PASSAGE SHOWN:
An impotant part of the Talking Takes Off (TTO) programme is to hear the views of and work with parents, carers and families.

This will ensure that key messages for parents across Luton are designed in a practical way to engage parents.

There has been lots of parental engagement opportunities over the past months including meeting parents at Picnic in the Park, and members of the TTO team have met with parents from the Parent Carer Forum, mature ESOL students and have spoken to a group of Asian Elders to promote the project and to identify ways in which it can best reach out to their families in the community.

Speech and Language Therapists provide treatment and care for children and adults who have difficulties with communication, eating and drinking and swallowing.

This includes identifying, diagnosing and supporting needs in all aspects of communication, such as interaction skills, understanding language, using language, speech sounds, stammering and voice difficulties. Working closely with the child, their parents/carers, education staff and other health professionals amongst others, we offer tailored support to each individual child linked to their specific needs, to help them communicate better in their daily lives.

The Paediatric NHS Speech and Language Therapy (SALT) service in Luton is funded by Luton and Bedfordshire CCGs, with the exception of one new post for our special school’s team, which is jointly commissioned by the local authority and the CCG.

PROVIDED MATERIAL:
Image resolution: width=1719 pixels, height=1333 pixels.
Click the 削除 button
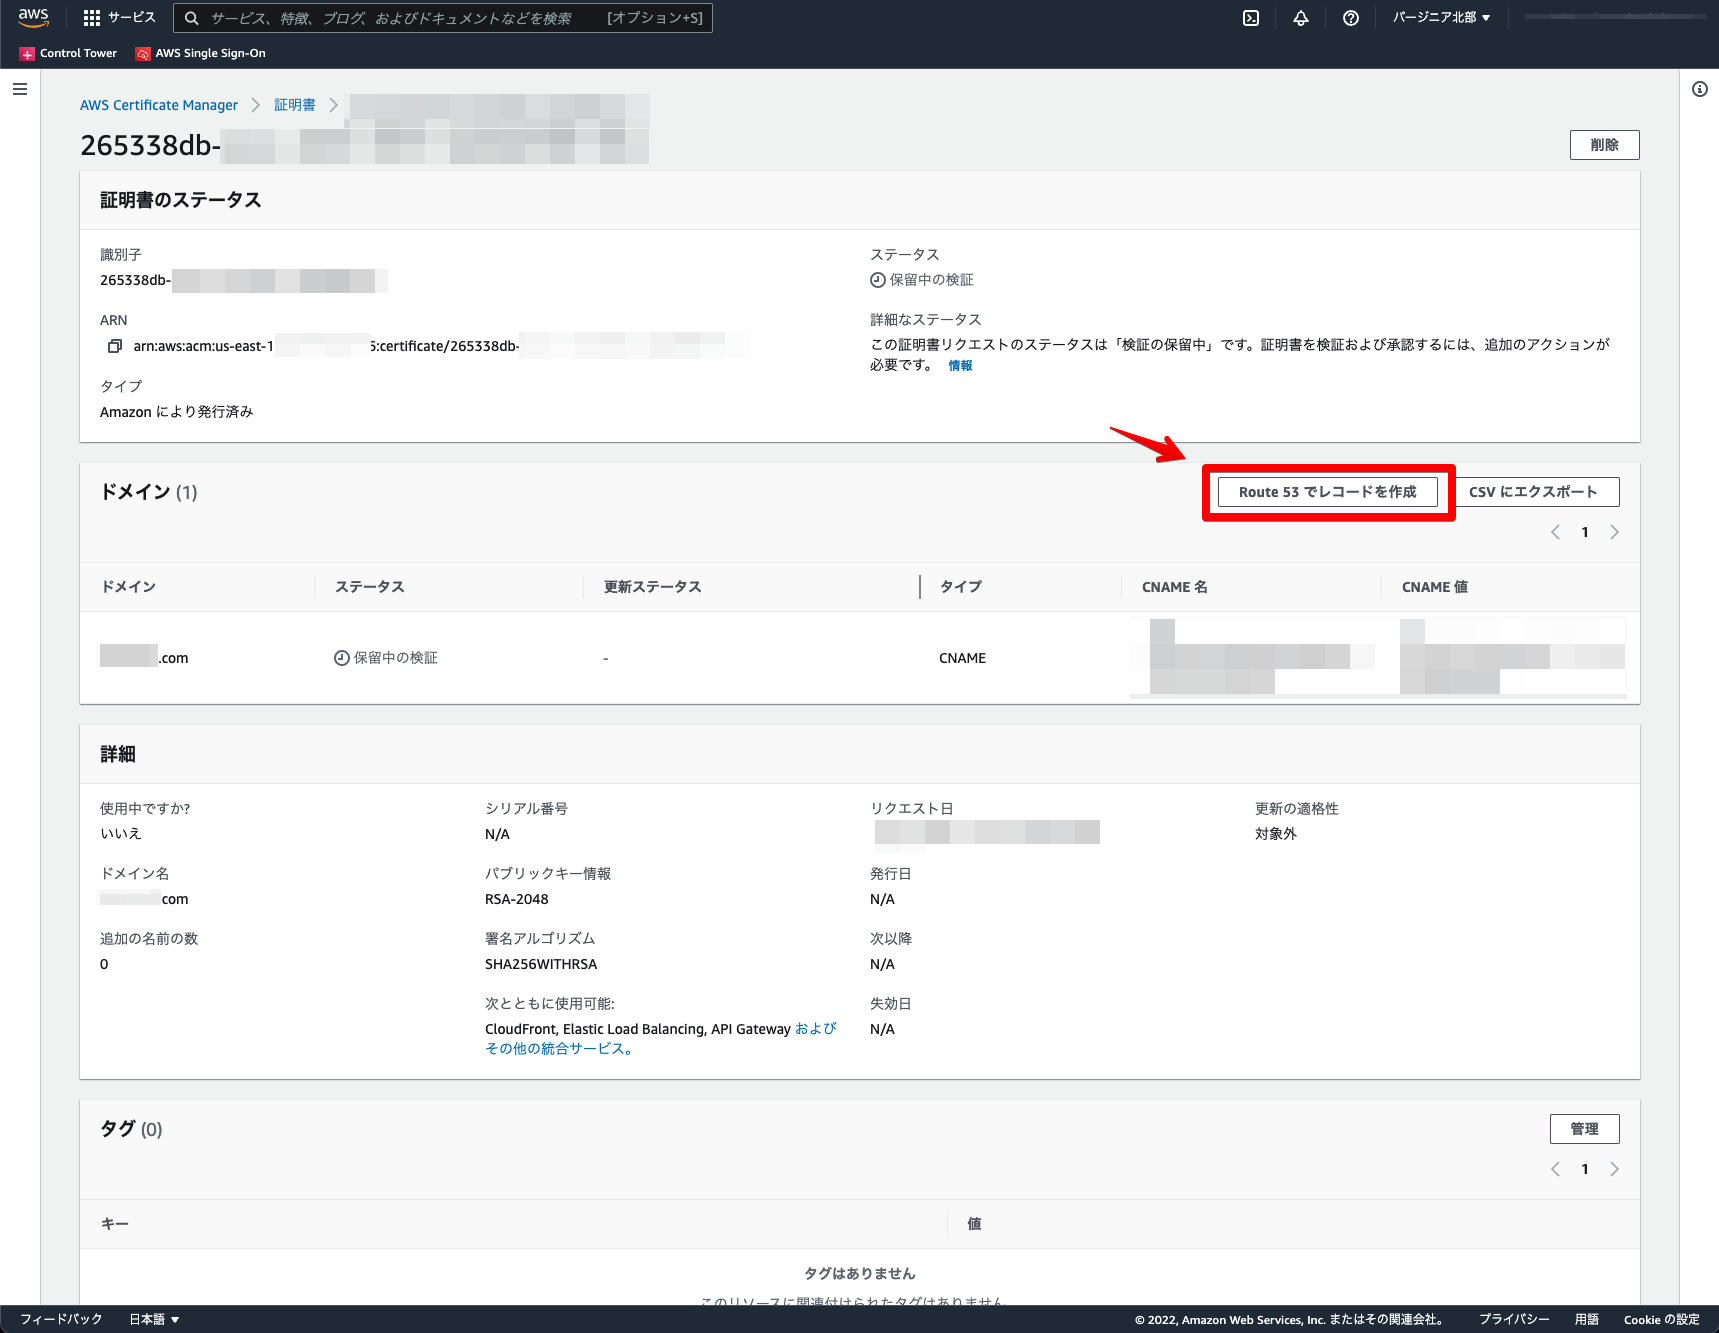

EXERCISE PROMPT: Continue the passage on Luton's Talking Takes Off programme and its speech and language therapy service from its final sentence.

REPLY:
The preschool team is based at two locations in Luton, Redgrave Gardens and Liverpool Road Health Centre, however we see children in a range of community settings.

At a national level, 7.6% of children (two in every class of 30) start school with a Developmental Language Disorder and a further 2.3% of children start school with a language disorder linked to another condition, such as learning difficulties or hearing problems.

At the time of writing, we have 484 children on our preschool caseloads. There are 1,300 children on our entire Luton paediatric caseload, which includes the preschool children, school aged children in both mainstream and special schools and our Youth Offending Service post.

This is covered by a total of 7.3 whole time equivalent Speech and Language Therapists when the team is fully staffed.

Early Outcomes Fund Key Milestones for delivery 2019/2020

As part of our application for funding we developed a Theory of Change that would be the framework for our systems change for early communication and language development.

The following are some of the key milestones we will deliver as part of grant.

1. Early years Language & Communication Strategy, to be completed by June 2019.

2. Develop an Early years Language and Communication Workforce Plan offering training at a universal and specialist level. Free training will begin in October 2019.

3. Key early year’s communication and language messages to be launched from September 2019 onwards.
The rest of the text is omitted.